Today, the overarching umbrella of technology is a staple feature across sectors and spheres, and the growing conversation around Metaverse is indicative of the phenomenal transformation waiting to unfold in the immediate future. Talking of healthcare, technology is making rapid strides in this critical sector as it is becoming more and more user-friendly and powerfully disruptive, enhancing outcomes in close to real time.
Thanks to the phenomenal medical and tech advancements, India has rapidly moved up the value chain of cancer care in the last few years. Technology has been playing a key role in the crusade to bring cancer to the level of a chronic disease. Artificial intelligence (AI) and its subsets machine learning (ML) and deep learning (DL) are helping clinicians develop targeted therapies, aimed at early detection, minimizing relapse risks, and reducing mortality rates. Potent and purposeful therapies like immunotherapy, customized cancer vaccines, gene editing, microbiome treatment, and cutting-edge technologies like digital radiotherapy and tomosynthesis bear ample testimony to the phenomenal breakthroughs led by technology.
The tech adaptability times for a physician or clinician are steadily on the decline, thanks to accurately simulated, highly immersive training experiences. This immersive aspect is a virtual game changer in robotic surgeries. Today, robots have ushered in racoon-like approach to surgery with a 360-degree immersive vision and exceptional stability to the tremor precision. Robotics has dramatically improved advanced-stage cancer outcomes. While surgeons have small eyes and big hands, robots have small hands and big eyes, which is why they help surgeons probe deeper into areas, which were inaccessible to human eyes and hands. No wonder, robots have lent new meaning to site location, visualization, and human error mitigation. The haptic sensory feedback has made robotic surgery an intimate experience to such an extent that it hardly seems like a remote mechanism. Gamification has helped practitioners master robotics with significantly shorter learning curves through standardized training programs.
The game-changing paradigms of the next decade include digital diagnostics, IoT and cloud, ultra-fast scans, wearables, blockchain, digital therapies, big data, nano health, AI health, hackathons, system learningm and robotics.
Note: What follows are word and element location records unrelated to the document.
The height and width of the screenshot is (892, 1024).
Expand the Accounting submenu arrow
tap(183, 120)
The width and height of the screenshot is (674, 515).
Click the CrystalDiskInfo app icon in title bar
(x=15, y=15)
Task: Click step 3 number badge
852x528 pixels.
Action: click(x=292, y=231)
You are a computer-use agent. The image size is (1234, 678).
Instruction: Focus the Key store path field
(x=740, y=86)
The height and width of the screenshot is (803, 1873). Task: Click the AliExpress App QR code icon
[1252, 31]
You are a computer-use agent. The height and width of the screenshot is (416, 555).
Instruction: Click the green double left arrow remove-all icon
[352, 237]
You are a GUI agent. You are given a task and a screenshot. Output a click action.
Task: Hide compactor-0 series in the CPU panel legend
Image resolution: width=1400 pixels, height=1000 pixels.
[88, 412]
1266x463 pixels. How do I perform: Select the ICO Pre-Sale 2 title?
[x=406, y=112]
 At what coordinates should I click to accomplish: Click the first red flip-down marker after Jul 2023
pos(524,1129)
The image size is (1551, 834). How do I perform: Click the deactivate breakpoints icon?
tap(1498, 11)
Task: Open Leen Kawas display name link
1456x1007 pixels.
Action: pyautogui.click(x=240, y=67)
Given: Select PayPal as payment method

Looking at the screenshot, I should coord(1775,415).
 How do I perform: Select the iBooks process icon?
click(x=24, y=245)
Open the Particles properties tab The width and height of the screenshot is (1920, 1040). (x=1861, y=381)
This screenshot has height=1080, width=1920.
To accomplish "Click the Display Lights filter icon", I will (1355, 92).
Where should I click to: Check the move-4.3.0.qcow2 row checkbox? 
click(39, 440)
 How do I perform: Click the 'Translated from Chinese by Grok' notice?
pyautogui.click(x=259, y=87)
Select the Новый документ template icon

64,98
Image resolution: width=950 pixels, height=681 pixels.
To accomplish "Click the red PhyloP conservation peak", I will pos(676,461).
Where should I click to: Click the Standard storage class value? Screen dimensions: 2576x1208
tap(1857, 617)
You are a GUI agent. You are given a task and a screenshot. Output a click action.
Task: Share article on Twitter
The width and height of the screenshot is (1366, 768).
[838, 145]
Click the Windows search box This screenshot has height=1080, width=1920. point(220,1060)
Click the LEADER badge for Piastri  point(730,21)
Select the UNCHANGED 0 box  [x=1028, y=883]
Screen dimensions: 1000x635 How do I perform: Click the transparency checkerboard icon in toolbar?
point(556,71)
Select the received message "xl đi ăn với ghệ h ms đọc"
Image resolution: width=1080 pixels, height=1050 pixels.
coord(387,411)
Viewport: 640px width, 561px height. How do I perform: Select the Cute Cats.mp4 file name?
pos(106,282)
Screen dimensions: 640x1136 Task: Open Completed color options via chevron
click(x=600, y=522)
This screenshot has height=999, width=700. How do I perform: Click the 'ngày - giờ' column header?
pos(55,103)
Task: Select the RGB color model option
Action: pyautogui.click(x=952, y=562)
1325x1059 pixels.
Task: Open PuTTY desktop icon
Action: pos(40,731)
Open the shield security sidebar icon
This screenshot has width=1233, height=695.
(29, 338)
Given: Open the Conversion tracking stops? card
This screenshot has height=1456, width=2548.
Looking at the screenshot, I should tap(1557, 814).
More importantly, these technologies will work in unison and not isolation in what will be a solution-centric crosstalk.
Digitization and telemedicine have enhanced the affordability and accessibility of cancer care to the last mile. Going forward, radiomics and pathomics will help manage large datasets of cancer patients. The treatment landscape, as is clear and evident from the rapid progression, is reimagining the future of cancer care and cure. Technology will help us draw enlightening patterns out of biological and clinical data to make early interventions in certain forms of cancers that can be tailored to individual patient needs. Efforts in this direction are ripe with interesting outcomes like biomarkers, which in turn will pave the way for personalized medicine. Genomics is one key area that will thrive on curated data to help detect and treat many lifestyle diseases at an early stage, thereby benefitting the patient who is the end-user and beneficiary of digital transformation.
Having said that, the bedrock of this evolution is clean, accurate, and reliable data, besides scrupulous data integrity and seamless interoperability. We are today at the formative stage of the AI evolution marked by basic intelligence. In the coming years, we will delve deep into fertile areas like the Theory of Mind. However, technology, however powerful it may be, is a key healthcare enabler at best; it can never replace the healing powers of the human touch, interactions, and gestures. We need a patient-centric approach – from pre-admission to post-discharge – aimed at enhancing outcomes, lowering costs, and improving resource management, based on the risk and severity of the disease. The domain of healthcare revolves around the patient, so unless technology serves the larger cause of the patient, it will not serve the purpose in the truest sense, however strong the disruption.